Now Reading

Now Reading

  1. The Culture Series – Iain M. Banks
  2. The Courtier and the Heretic
  3. This is Marketing by Seth Godin

Favourites

  • Discworld Series by Terry Pratchett – Ook!
  • Getting Things Done by David Allen – if there was a book that I can say changed my life it is this one. I only wish I had read it earlier.
  • The Information: A History, a Theory, a Flood by James Gleick – Wonderful book. It’s like meeting the who’s who of the people that make today possible. Will recommend this book repeatedly.
  • The works of Edward Tufte – The Visual Display of Quantitative Information was a particularly influential book and forever made me a critic of scientific figures.

Up next

  • The Effective Executive by Peter Drucker
  • Our Mathematical Universe by Max Tegmark

Just finished

  1. Atomic Habits by James Clear – ok. It’s a subset of GTD ideas
  2. Project Hail Mary by Andy Weir – Nice Nice Nice!
  3. Neuromancer by William Gibson – Weird read. Hard to follow language. Ok story. One bit that stuck out: statement that every new tech needs a lawless underground where experimentation happens.
  4. Platform by Cynthia Johnson – Good book. Feels like there must be better GTD level books around for the topic of personal branding. This serves as a great first entry to be exposed to the concepts. It’s a light quick read with immediately actionable items.
  5. Piranesi by Susanna Clarke – Well written book. So well written that it makes me sad for the main character and infuriated at the others. The world can be an awful place… the only real way is to look for the good side. “The Beauty of the House is immeasurable; its Kindness infinite.”
  6. The Information: A History, a Theory, a Flood by James Gleick – Wonderful book. It’s like meeting the who’s who of the people that make today possible. Will recommend this book repeatedly.
  7. Why I am a Hindu by Sashi Tharoor

Don’t, just don’t

  1. Lab Girl by Hope Jahren – abandoned after 50 pages. Brought back bad memories of lab heads who were selfawarewolves and abusive lab conditions.
  2. Sensemaking by Christian Madsbjerg – Terrible book.
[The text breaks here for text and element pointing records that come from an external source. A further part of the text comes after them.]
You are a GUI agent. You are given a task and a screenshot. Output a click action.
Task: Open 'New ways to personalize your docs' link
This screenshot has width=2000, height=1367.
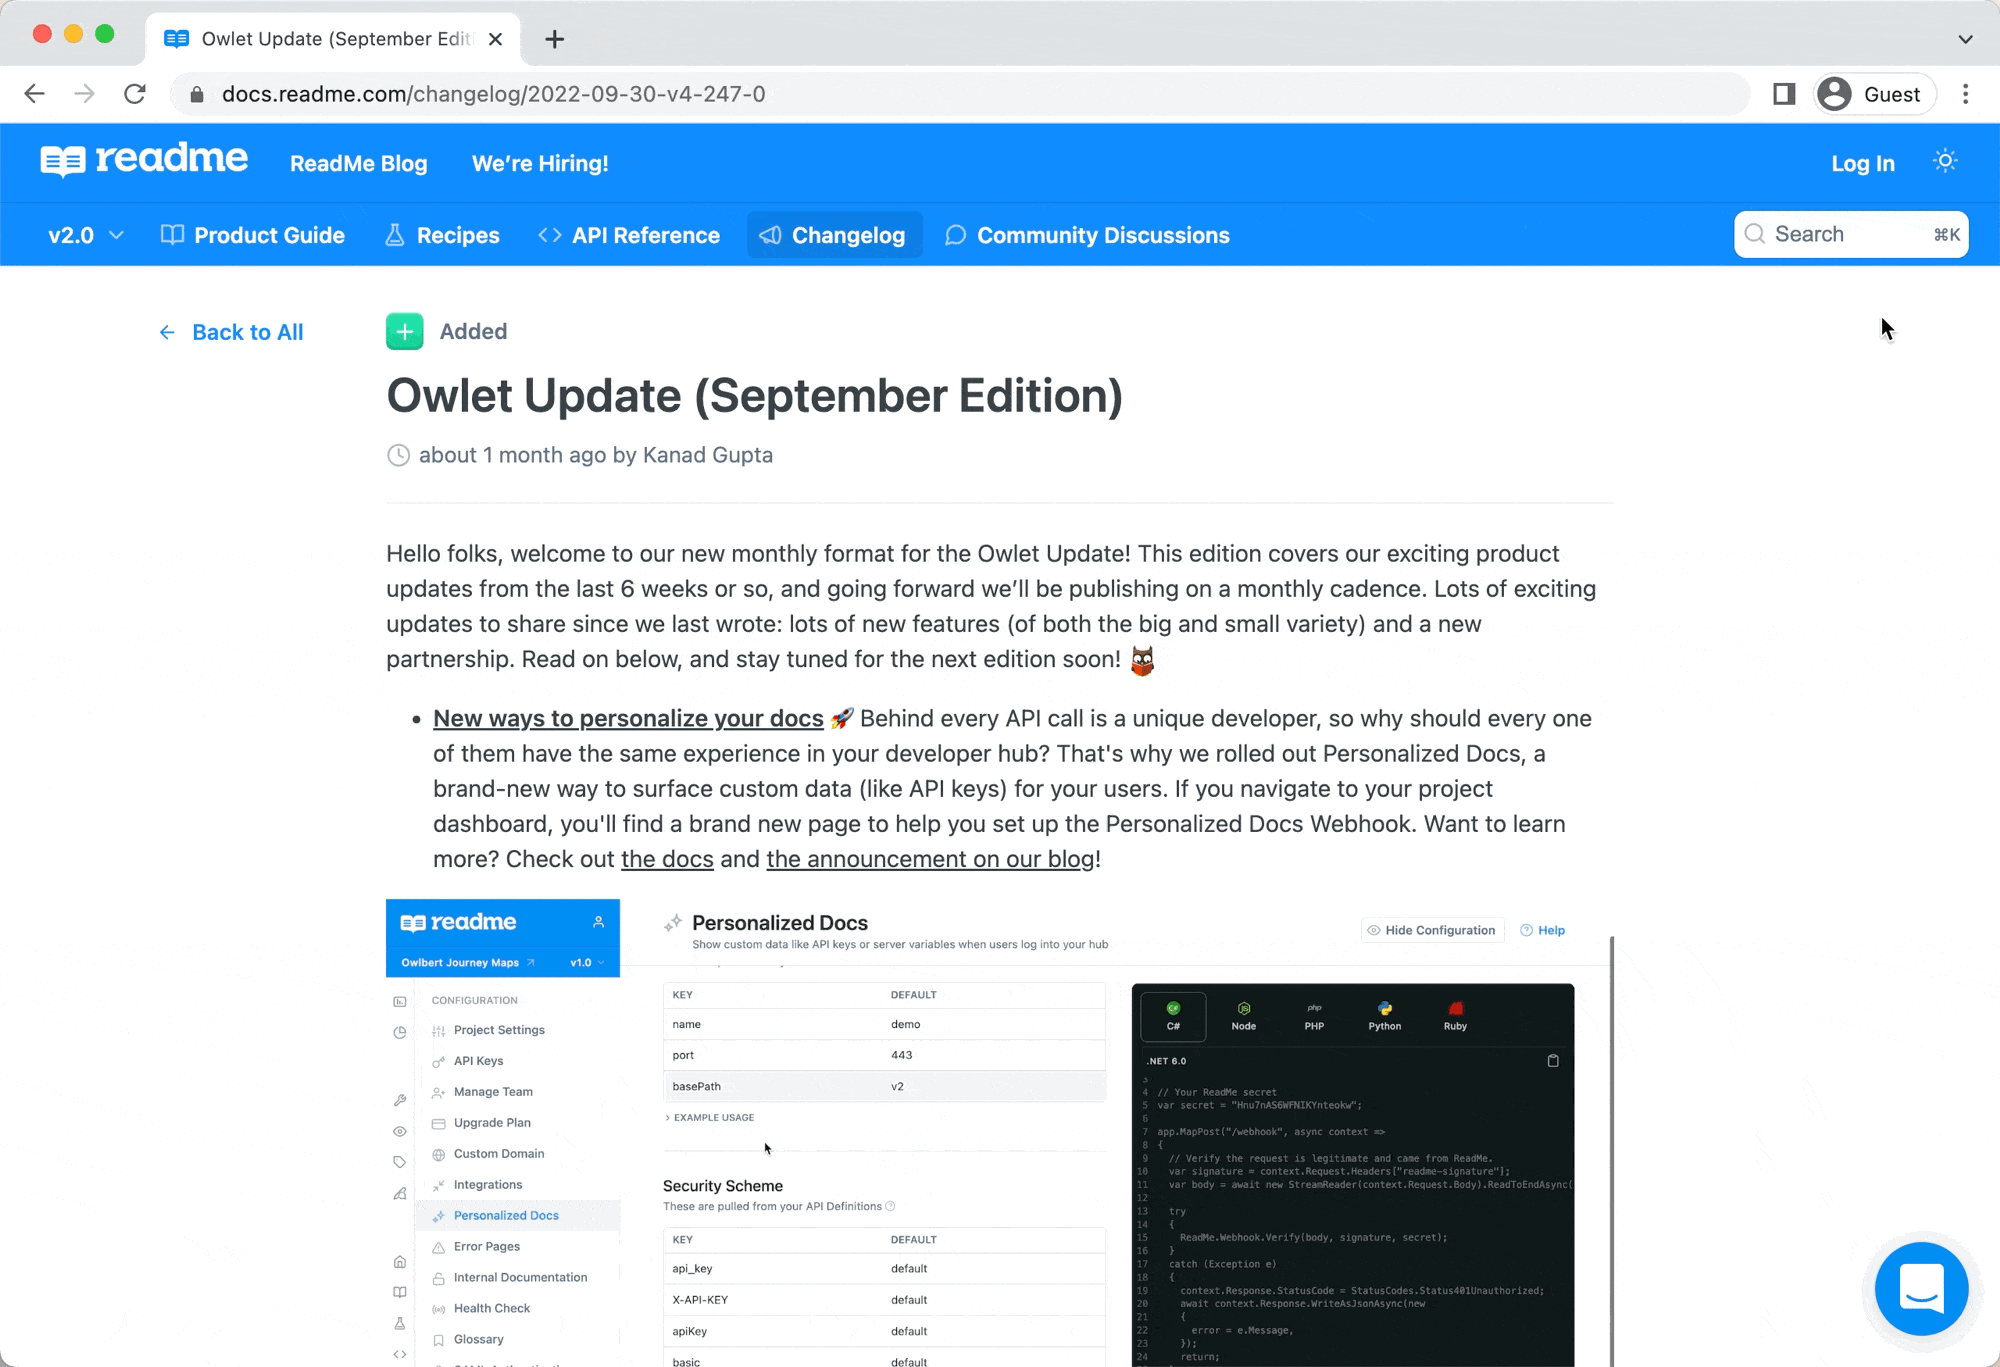tap(628, 718)
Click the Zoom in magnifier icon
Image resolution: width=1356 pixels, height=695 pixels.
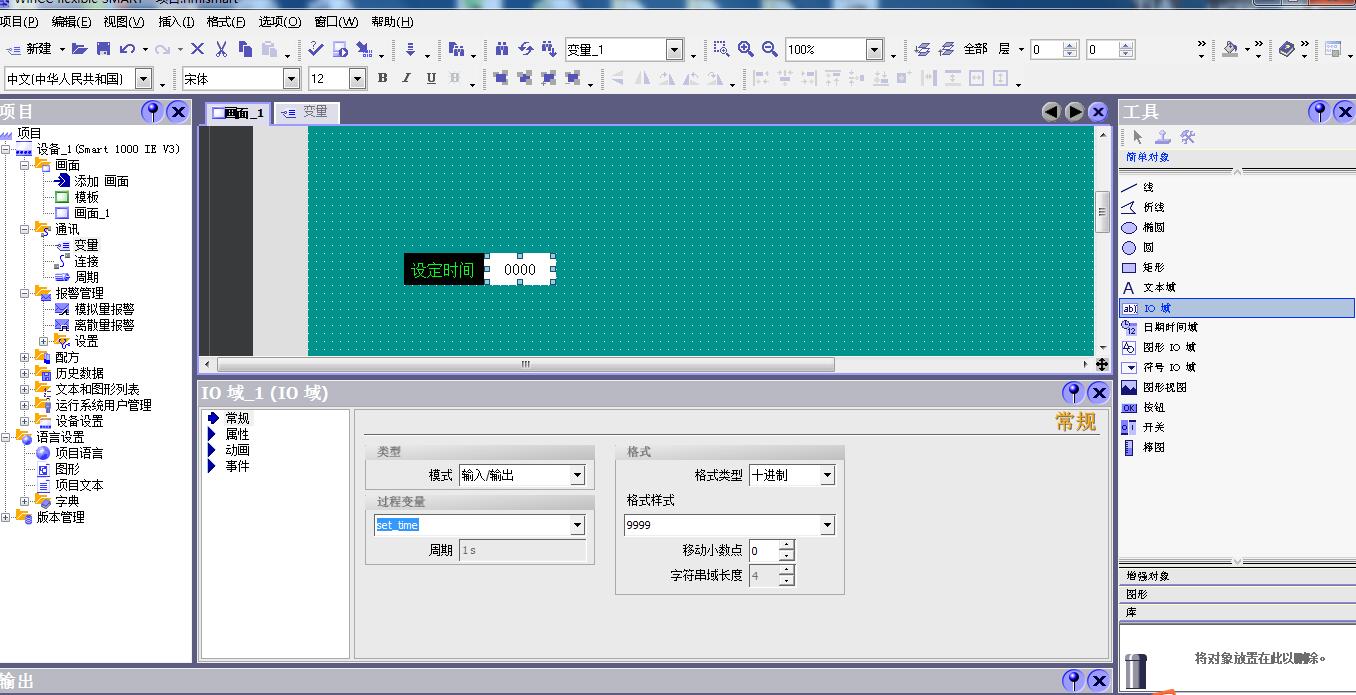746,49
Abandoned. At one point the guy criticized Design Thinking only to parrot out the same ideas with different phrasing. I’m judging everyone who says Sensemaking
  3. Letters to a young poet by Rainer Maria Rilke – Picked up this book after having become aware of it many years ago in a bookshop reading Hitchens’ Letters to a young contrarian. Sadly, the book does not impart any timeless wisdom that is worth noting. Perhaps it would have felt warmer if I were younger, but even then probably not. Technically I only read half the book. The letters from the young poet were found later and added to the book, but as I understood this dimmed the experience even more.